▶ _Lesetext_
┄┄┄┄┄┄
Anita Sarkeesian im Gespräch.
Foto: Heribert CORN

STANDARD: Dabei sind Videospiele ein Medium, das erst nach der zweiten Frauenbewegung entstanden ist, also zu einer Zeit, als Feminismus bereits Zuspruch fand.

Sarkeesian: In den USA fand die zweite Frauenbewegung in den 1960er-, 1970er-Jahren statt. Die Games-Industrie startete in den späten 70ern. Filme in dieser Zeit waren voll von Sexismus, Rassismus, Homo- und Transphobie. Spiele waren nicht immun, im Gegenteil. Die Handlung vieler Games basierte auf Filmen – wie "King Kong" oder "Alien". Es geht Hand in Hand, eine sexistische Industrie zieht eine andere hinterher.

STANDARD: Sehen Sie eine positive Entwicklung in der Branche?
┄┄┄┄┄┄
▶ _Vorliegende Datensätze_
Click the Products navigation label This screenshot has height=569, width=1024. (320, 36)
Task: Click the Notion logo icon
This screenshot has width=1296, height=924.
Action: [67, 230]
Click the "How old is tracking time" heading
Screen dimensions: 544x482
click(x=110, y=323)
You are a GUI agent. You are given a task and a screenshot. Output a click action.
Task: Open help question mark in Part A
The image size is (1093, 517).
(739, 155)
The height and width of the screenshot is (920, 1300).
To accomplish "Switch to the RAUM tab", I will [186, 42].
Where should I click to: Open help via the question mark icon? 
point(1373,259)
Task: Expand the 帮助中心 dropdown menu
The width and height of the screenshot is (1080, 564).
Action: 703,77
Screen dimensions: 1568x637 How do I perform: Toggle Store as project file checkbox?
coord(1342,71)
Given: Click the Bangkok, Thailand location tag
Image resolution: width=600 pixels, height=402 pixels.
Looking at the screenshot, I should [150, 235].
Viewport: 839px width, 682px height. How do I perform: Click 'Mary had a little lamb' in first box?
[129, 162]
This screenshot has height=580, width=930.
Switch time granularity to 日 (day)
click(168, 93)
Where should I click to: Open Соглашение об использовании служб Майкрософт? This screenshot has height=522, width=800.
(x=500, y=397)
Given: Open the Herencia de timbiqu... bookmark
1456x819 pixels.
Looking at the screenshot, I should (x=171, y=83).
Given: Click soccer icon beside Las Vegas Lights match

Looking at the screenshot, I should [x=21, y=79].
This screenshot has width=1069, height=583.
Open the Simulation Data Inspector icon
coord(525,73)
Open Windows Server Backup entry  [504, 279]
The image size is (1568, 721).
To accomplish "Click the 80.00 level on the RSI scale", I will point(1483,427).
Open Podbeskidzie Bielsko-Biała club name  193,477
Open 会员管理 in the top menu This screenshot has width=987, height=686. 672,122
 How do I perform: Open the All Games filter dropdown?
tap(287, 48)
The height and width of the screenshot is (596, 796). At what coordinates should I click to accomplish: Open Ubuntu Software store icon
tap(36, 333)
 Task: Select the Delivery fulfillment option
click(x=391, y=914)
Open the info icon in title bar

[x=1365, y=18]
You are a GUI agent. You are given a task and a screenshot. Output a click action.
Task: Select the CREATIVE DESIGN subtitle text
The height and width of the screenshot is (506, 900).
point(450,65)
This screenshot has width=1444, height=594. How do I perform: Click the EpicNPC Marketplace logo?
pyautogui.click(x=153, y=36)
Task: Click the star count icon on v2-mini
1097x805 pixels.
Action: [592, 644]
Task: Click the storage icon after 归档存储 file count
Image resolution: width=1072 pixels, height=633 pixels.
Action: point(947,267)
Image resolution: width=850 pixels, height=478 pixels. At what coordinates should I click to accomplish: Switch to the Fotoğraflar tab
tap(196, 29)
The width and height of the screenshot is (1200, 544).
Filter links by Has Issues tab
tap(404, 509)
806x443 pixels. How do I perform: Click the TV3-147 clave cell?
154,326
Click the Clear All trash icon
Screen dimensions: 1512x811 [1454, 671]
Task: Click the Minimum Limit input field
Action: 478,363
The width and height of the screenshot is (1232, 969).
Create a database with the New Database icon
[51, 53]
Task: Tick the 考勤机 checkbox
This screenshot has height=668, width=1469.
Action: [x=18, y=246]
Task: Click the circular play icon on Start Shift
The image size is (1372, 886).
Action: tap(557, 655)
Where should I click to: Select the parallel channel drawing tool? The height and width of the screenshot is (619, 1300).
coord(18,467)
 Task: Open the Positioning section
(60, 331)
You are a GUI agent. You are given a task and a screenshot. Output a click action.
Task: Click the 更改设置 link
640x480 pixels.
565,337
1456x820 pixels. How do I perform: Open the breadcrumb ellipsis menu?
┄┄┄┄┄┄
▶ _Aufgabe_
Stimmen die folgenden Aussagen mit dem Lesetext überein? Antworten Sie jeweils mit Ja oder Nein und zitieren Sie die entscheidende Stelle wörtlich.
1. Laut Sarkeesian begann die Games-Industrie in den späten 1970er-Jahren.
2. Laut Sarkeesian blieben Spiele vom Sexismus der damaligen Filme unberührt.
3. Die Handlung vieler Games stützte sich auf Filme.
Verwenden Sie ausschließlich den Lesetext.

▶ _Lösung_
1. Ja: „Die Games-Industrie startete in den späten 70ern.“
2. Nein: „Spiele waren nicht immun, im Gegenteil.“
3. Ja: „Die Handlung vieler Games basierte auf Filmen“